• _THE TASK_
Your answer should be every line of the records that contains the word "will".

DATA LISTING START

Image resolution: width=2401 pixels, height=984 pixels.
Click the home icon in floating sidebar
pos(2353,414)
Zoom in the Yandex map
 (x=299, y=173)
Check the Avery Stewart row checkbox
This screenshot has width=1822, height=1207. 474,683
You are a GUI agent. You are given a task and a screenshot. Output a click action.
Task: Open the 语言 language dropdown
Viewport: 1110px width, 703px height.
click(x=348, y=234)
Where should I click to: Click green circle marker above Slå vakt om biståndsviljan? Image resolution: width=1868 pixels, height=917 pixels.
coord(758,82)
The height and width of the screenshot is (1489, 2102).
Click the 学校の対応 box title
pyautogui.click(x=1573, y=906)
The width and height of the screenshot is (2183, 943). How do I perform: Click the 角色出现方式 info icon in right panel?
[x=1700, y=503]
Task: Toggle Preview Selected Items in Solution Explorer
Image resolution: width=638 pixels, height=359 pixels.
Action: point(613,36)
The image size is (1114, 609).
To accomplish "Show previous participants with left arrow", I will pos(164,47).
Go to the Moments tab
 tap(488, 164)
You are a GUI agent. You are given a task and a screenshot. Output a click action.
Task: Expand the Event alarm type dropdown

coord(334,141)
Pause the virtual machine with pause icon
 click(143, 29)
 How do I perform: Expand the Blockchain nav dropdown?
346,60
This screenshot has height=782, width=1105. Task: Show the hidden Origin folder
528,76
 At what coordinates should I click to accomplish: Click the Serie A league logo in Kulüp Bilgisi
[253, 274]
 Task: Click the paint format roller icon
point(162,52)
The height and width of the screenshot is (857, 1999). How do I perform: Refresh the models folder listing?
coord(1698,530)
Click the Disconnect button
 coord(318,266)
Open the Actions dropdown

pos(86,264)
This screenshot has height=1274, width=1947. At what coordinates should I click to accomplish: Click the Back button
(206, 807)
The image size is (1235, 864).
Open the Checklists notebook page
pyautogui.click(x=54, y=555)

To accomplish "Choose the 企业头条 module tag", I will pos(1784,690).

DATA LISTING END

• _REPLY TO THE EXERCISE_
To accomplish "Show previous participants with left arrow", I will pos(164,47).
To accomplish "Choose the 企业头条 module tag", I will pos(1784,690).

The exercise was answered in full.